TASK OBJECTIVE:
Each line in the entries below that holds the word "computer" belongs in the answer.

DATA TO PROCESS:
*-*-*

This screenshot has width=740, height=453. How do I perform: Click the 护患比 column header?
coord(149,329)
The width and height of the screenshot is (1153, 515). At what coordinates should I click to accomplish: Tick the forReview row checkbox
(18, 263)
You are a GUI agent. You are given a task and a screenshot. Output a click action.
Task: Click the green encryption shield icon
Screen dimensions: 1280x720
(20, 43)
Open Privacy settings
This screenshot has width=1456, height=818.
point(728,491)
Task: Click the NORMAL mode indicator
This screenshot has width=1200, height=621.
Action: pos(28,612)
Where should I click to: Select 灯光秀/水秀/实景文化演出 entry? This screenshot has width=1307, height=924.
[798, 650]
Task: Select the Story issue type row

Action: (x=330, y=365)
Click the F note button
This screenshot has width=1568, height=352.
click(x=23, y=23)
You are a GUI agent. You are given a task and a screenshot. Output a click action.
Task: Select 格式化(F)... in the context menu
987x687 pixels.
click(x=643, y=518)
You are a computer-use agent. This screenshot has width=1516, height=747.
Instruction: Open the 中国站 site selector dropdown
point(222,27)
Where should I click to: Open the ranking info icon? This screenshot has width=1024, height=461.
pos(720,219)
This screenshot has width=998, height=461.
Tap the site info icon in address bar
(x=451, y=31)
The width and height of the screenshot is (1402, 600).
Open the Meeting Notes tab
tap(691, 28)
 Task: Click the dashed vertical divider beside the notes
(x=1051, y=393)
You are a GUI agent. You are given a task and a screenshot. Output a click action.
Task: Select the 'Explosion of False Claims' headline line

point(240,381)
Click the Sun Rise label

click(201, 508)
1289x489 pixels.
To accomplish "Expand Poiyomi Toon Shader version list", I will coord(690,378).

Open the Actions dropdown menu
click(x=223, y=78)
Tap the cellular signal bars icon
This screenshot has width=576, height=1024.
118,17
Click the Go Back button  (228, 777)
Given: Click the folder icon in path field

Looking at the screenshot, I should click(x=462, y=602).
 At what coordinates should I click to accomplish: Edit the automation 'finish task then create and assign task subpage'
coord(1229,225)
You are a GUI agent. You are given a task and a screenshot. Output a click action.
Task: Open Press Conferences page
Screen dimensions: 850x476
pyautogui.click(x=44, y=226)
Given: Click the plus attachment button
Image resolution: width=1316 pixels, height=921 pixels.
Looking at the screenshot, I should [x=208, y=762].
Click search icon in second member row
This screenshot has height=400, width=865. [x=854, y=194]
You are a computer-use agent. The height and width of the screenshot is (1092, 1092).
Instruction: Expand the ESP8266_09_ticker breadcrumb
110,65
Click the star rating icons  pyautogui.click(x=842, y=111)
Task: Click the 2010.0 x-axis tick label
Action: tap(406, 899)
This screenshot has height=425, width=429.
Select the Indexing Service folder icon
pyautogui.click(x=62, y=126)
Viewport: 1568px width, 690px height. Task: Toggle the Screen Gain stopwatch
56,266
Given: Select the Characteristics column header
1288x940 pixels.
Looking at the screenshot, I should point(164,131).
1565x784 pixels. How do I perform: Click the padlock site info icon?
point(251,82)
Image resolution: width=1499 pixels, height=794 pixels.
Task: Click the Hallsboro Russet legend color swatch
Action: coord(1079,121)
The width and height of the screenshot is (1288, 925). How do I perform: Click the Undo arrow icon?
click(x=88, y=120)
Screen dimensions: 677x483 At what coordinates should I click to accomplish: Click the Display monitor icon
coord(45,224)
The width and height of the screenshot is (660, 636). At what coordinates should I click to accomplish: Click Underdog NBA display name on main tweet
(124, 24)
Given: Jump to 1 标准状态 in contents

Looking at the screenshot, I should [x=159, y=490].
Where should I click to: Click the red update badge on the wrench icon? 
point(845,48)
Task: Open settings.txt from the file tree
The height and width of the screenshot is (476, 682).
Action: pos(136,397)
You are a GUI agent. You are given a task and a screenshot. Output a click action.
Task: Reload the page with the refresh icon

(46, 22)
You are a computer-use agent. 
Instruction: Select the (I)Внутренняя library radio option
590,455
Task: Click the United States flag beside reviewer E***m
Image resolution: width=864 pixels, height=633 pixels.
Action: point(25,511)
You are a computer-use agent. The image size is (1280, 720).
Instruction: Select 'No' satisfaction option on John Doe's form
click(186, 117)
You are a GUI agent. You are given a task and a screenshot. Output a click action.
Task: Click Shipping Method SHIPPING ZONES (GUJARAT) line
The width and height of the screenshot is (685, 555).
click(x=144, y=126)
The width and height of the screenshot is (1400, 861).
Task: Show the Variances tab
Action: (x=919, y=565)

*-*-*

EXERCISE ANSWER:
You are a computer-use agent. This screenshot has width=1516, height=747.
You are a computer-use agent. The height and width of the screenshot is (1092, 1092).
You are a computer-use agent. 
You are a computer-use agent. The image size is (1280, 720).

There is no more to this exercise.